Source material:
★ ★ ★ ★ ★
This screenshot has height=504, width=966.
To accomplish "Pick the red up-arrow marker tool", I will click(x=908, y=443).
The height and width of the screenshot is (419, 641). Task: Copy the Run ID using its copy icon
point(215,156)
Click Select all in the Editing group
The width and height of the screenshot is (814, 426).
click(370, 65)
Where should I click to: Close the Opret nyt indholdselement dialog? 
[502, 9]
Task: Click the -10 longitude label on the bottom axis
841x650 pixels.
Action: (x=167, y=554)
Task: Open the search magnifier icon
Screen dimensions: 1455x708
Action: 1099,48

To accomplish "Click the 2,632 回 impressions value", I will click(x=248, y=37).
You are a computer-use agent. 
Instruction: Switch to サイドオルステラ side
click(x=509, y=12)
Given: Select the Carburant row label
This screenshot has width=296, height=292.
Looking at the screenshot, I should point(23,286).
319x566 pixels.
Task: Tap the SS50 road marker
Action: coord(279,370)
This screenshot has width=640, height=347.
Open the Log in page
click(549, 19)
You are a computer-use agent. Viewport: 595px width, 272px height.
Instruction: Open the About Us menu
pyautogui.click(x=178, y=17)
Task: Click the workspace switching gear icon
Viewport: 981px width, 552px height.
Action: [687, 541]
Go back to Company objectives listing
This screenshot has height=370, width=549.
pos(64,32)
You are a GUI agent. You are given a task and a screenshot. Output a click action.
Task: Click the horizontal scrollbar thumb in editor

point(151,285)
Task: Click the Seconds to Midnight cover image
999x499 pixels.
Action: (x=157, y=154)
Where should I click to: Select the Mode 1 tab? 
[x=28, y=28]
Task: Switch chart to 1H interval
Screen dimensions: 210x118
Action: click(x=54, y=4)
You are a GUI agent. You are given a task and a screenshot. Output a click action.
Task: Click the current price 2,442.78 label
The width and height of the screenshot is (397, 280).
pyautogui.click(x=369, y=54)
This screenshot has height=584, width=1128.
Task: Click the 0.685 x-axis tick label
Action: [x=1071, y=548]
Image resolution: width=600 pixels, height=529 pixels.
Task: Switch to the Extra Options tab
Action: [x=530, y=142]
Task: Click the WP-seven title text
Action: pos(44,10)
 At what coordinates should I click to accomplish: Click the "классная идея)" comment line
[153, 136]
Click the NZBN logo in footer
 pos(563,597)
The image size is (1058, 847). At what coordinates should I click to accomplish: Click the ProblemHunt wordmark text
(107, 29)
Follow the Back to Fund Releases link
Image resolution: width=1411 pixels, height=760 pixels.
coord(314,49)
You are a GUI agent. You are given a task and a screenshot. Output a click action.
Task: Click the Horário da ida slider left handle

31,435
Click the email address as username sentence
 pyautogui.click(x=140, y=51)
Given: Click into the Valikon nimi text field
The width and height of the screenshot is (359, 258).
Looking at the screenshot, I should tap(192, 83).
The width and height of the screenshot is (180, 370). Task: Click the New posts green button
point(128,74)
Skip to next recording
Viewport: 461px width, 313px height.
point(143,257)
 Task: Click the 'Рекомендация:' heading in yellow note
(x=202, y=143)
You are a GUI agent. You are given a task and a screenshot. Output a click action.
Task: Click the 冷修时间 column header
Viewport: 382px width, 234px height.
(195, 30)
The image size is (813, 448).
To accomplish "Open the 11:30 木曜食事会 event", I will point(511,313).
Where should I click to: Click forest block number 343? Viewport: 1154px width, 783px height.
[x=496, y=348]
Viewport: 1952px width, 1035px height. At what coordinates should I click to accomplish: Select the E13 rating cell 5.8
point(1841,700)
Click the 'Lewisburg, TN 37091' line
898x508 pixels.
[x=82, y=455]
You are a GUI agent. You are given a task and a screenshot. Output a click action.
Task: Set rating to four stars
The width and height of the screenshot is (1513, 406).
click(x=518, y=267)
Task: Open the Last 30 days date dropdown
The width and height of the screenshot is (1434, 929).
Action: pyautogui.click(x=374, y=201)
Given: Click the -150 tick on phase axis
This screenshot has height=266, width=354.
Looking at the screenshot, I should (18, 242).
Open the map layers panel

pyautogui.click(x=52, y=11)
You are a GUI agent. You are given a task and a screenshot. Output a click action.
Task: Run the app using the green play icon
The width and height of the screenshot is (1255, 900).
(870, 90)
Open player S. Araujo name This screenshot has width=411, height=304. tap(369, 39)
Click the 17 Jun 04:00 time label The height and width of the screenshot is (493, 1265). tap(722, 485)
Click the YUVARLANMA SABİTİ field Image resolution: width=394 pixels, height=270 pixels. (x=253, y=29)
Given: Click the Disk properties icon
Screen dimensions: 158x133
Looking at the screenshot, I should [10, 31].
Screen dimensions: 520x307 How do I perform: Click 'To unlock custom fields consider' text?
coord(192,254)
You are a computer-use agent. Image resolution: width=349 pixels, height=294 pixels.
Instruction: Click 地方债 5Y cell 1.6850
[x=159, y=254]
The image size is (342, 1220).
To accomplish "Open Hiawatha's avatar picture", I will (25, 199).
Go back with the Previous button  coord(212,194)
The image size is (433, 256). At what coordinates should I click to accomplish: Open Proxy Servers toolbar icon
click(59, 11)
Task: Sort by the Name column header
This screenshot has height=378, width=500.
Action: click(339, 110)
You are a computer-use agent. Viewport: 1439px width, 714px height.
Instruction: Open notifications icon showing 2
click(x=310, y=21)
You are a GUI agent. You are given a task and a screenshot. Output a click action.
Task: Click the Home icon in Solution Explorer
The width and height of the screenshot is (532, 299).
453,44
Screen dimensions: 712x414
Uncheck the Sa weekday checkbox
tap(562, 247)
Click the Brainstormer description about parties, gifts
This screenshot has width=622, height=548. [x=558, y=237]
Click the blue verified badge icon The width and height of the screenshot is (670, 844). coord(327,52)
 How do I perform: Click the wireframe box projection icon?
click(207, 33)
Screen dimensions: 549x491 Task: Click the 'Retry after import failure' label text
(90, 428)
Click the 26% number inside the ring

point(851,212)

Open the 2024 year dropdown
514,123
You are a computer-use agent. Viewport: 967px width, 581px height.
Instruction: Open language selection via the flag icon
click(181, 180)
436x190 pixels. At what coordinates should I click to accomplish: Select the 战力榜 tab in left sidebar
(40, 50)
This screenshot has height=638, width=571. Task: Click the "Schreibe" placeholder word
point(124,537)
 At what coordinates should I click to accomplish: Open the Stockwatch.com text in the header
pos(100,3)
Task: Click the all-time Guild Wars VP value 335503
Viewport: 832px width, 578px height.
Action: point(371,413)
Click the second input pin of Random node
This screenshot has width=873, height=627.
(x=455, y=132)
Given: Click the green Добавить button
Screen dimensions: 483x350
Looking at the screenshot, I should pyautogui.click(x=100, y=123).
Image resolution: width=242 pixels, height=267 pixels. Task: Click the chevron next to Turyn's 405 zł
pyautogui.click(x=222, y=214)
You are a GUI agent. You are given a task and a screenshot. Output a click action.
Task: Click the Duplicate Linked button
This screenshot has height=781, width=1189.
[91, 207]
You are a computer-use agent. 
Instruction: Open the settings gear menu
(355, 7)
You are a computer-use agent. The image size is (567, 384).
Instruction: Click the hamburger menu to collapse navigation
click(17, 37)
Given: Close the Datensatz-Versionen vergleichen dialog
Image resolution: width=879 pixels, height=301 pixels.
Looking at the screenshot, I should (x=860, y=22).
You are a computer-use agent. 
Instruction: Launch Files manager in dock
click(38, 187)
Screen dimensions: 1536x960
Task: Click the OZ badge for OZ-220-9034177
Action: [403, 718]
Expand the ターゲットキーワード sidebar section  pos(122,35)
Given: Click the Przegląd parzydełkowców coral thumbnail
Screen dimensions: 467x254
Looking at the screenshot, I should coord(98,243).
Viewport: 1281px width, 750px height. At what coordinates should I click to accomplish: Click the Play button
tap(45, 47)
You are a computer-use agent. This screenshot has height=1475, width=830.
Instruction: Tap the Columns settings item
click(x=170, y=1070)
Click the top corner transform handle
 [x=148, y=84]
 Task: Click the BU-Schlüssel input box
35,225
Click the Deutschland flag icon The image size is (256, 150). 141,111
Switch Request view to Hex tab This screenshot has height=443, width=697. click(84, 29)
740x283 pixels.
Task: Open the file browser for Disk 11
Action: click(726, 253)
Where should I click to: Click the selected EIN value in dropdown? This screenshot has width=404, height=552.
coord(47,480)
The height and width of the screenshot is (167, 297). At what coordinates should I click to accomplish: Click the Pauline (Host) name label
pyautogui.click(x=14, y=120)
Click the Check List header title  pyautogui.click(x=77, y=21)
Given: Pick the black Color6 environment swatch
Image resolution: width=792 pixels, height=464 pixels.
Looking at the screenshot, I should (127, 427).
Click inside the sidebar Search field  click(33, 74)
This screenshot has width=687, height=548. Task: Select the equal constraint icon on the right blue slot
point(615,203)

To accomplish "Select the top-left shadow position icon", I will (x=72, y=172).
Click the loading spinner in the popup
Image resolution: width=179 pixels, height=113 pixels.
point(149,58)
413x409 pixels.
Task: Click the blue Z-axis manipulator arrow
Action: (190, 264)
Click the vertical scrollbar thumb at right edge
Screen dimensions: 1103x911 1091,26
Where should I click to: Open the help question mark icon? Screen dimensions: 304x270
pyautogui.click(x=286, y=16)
★ ★ ★ ★ ★
Activity: In the listing above, the lines from the one containing "You are a computer-use agent. The" through the one containing "Click the Deutschland" must be set down exactly, with no other lines.

Solution for this task:
You are a computer-use agent. The image size is (567, 384).
Instruction: Click the hamburger menu to collapse navigation
click(17, 37)
Given: Close the Datensatz-Versionen vergleichen dialog
Image resolution: width=879 pixels, height=301 pixels.
Looking at the screenshot, I should (x=860, y=22).
You are a computer-use agent. 
Instruction: Launch Files manager in dock
click(38, 187)
Screen dimensions: 1536x960
Task: Click the OZ badge for OZ-220-9034177
Action: [403, 718]
Expand the ターゲットキーワード sidebar section  pos(122,35)
Given: Click the Przegląd parzydełkowców coral thumbnail
Screen dimensions: 467x254
Looking at the screenshot, I should coord(98,243).
Viewport: 1281px width, 750px height. At what coordinates should I click to accomplish: Click the Play button
tap(45, 47)
You are a computer-use agent. This screenshot has height=1475, width=830.
Instruction: Tap the Columns settings item
click(x=170, y=1070)
Click the top corner transform handle
 [x=148, y=84]
 Task: Click the BU-Schlüssel input box
35,225
Click the Deutschland flag icon The image size is (256, 150). 141,111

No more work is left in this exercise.